Purpose: To determine the clinical significance of the antinuclear antibody (ANA) test in selected children with idiopathic thrombocytopenic purpura (ITP).
Methods: The study was conducted through retrospective chart review and long-term follow-up by telephone interview.
Results: Of 87 children with ITP who had an ANA performed, 25 had a positive titer (median = 1:160, range: 1:40 to 1:2,560). Children with a positive ANA were more likely to be older girls who developed chronic ITP, but there was no correlation with family history of autoimmune disease, initial hemoglobin concentration, or initial platelet count. With an average follow-up of more than 5 years, more children with a positive ANA developed further autoimmune symptoms than those with a negative ANA (36% vs. 0%, p < 0.001). Nine children with a positive ANA developed additional autoimmune symptoms, including five with clinical criteria sufficient for the diagnosis of systemic lupus erythematosus (SLE). Autoantibodies to dsDNA were more prevalent in the children with progression of autoimmune symptoms (57% vs. 0%, p = 0.04).
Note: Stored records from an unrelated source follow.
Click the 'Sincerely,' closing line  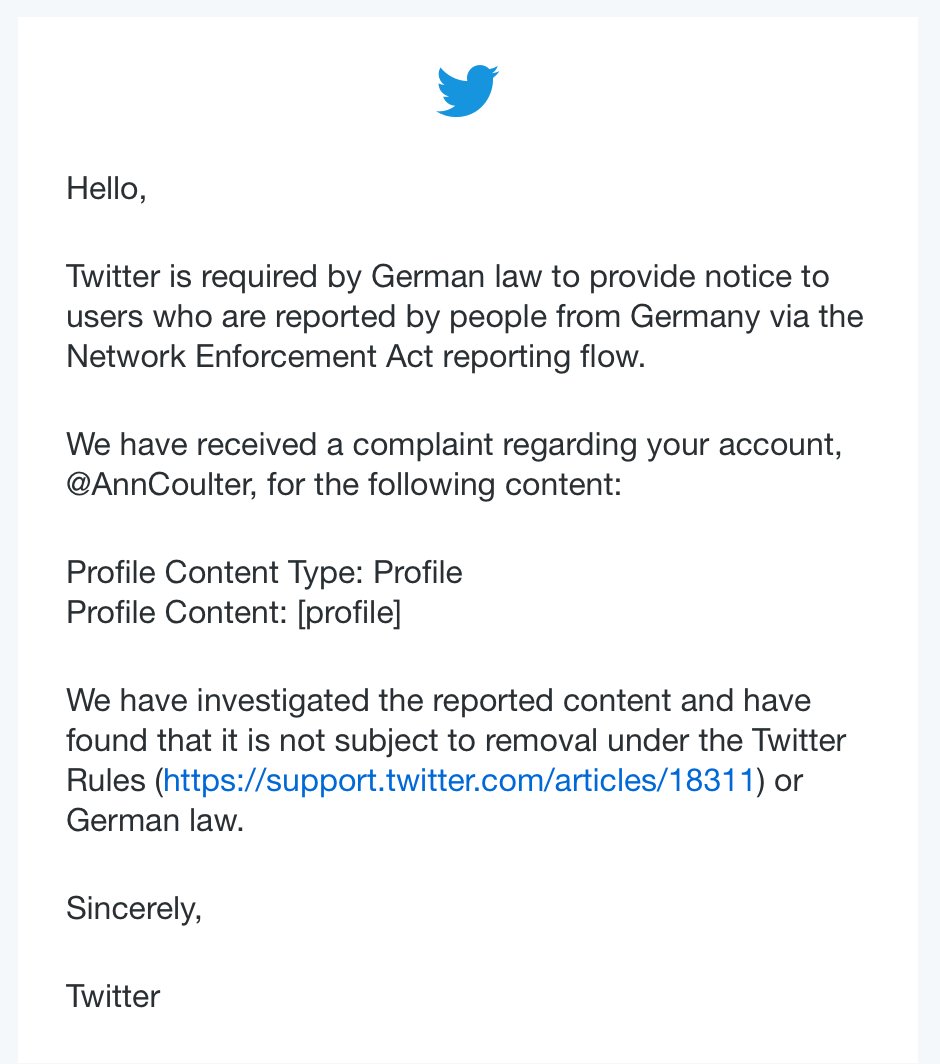pos(134,909)
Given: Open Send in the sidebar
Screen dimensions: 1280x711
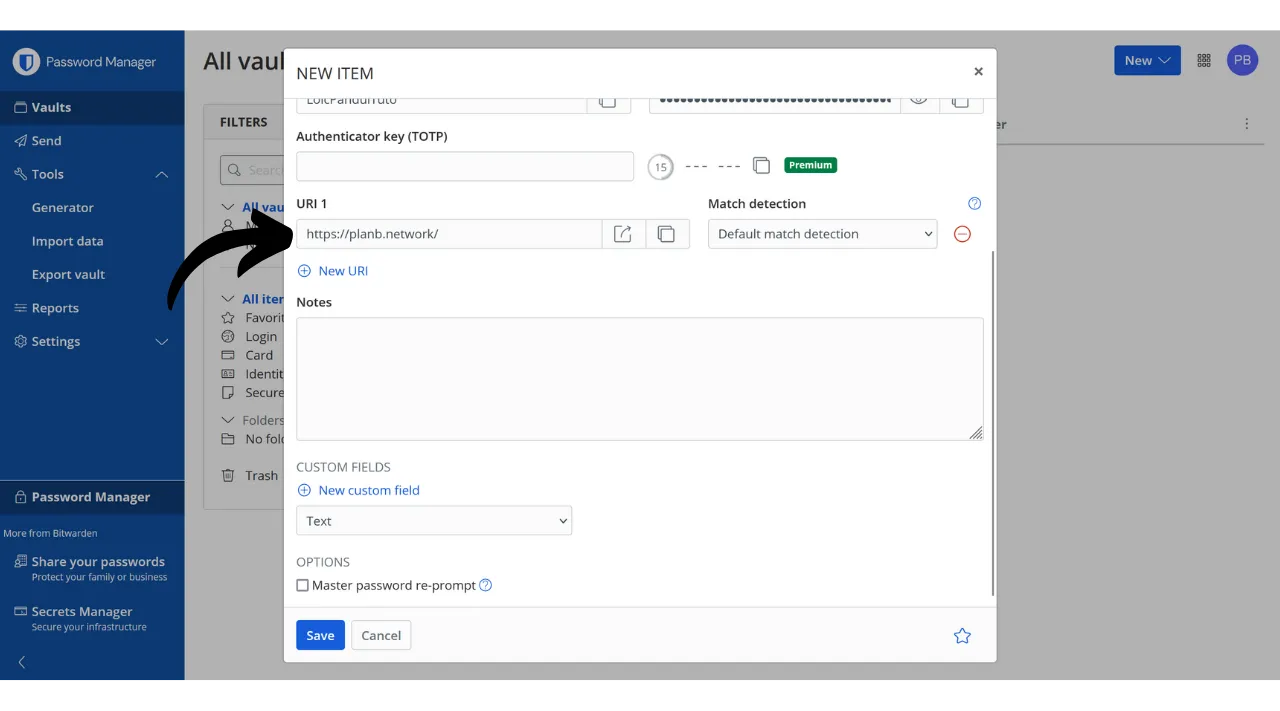Looking at the screenshot, I should coord(46,141).
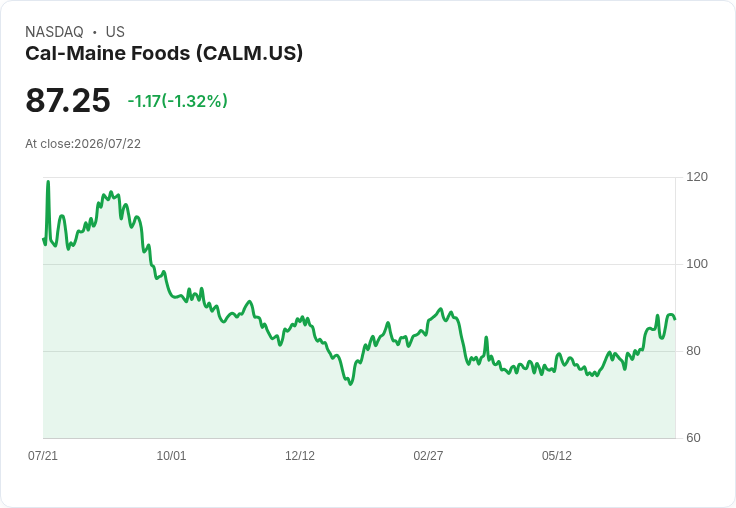Screen dimensions: 736x508
Task: Click the US market label
Action: [115, 32]
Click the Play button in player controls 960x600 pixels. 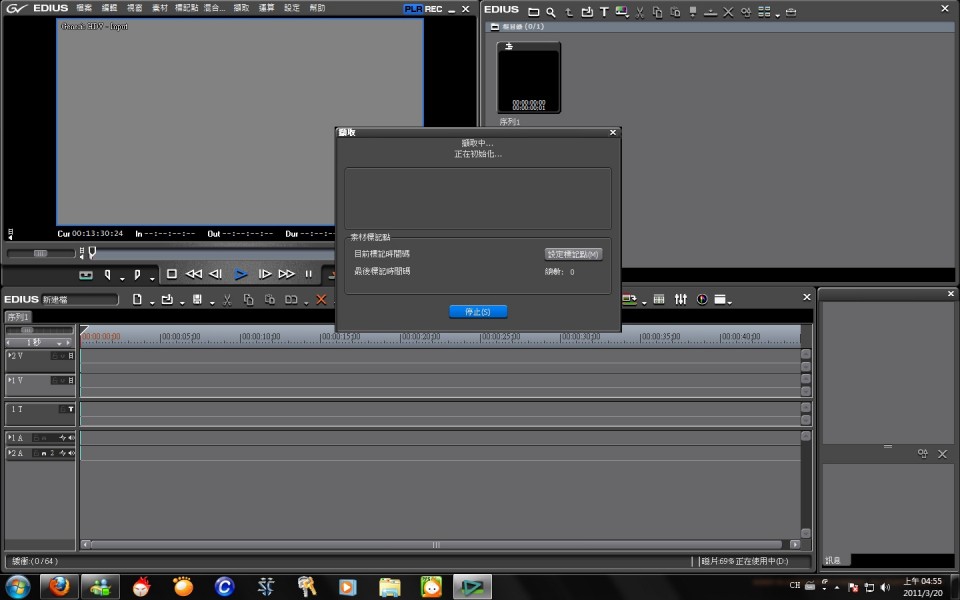[241, 274]
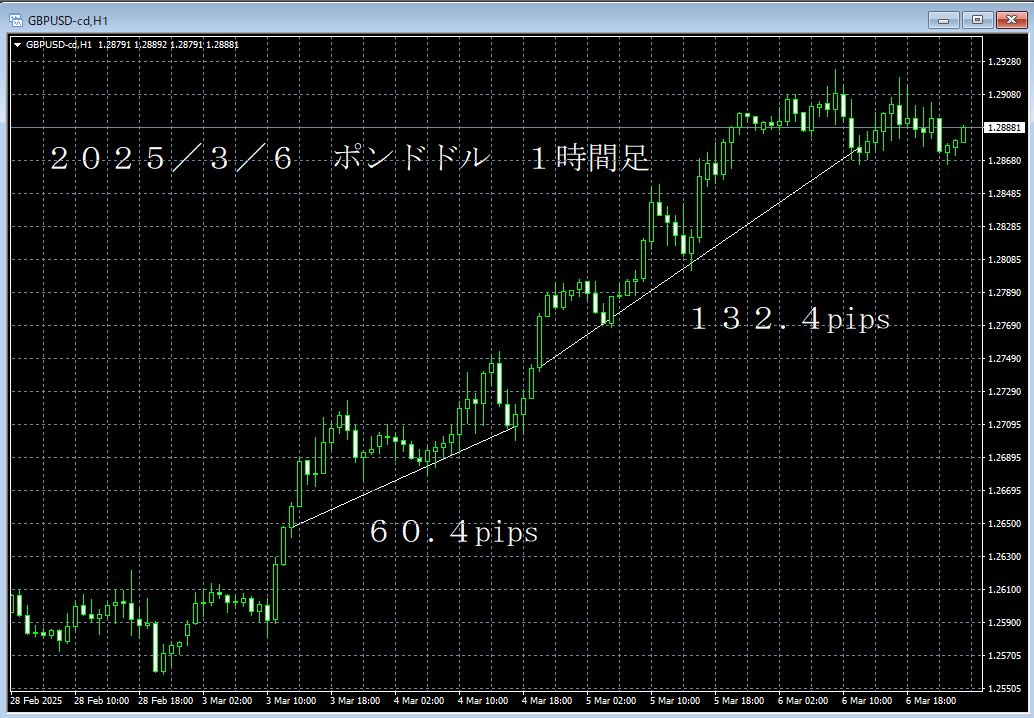This screenshot has width=1034, height=718.
Task: Select the "132.4pips" text label
Action: [x=789, y=319]
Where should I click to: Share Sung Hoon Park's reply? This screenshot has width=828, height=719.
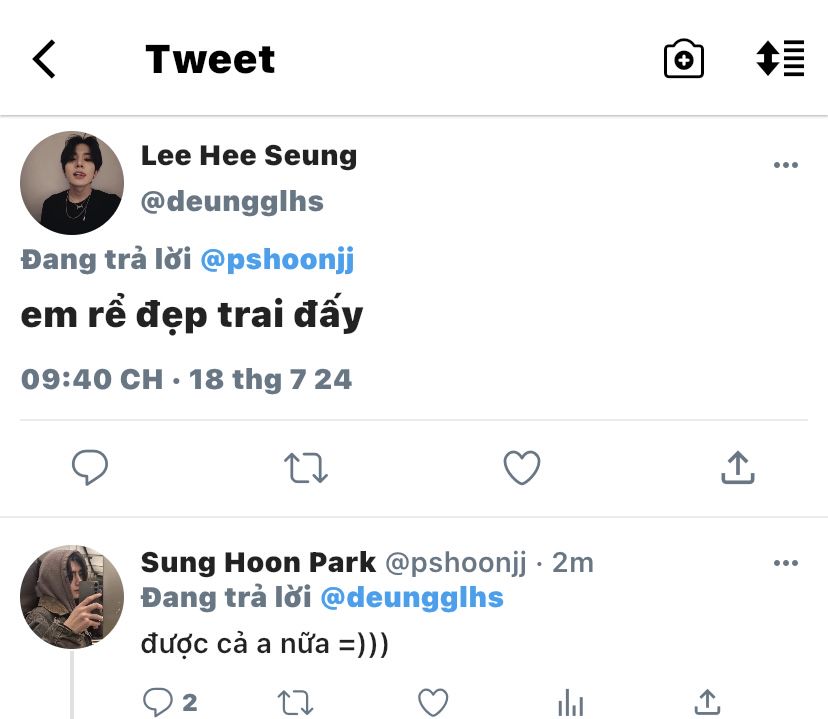(707, 702)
The presence of any autoantibody in addition to the ANA, including dsDNA, SS-A/Ro, SS-B/La, Smith Antigen (Sm), nuclear ribonucleoprotein (nRNP), or cardiolipin was more common in children who had further autoimmune symptoms (75% vs. 0%, p = 0.003).
Conclusions: The ANA is a useful screening test in a subset of children with ITP, especially older girls with chronic ITP, who are at risk for the development of generalized autoimmune disease. Children with ITP and a positive ANA should receive careful follow-up.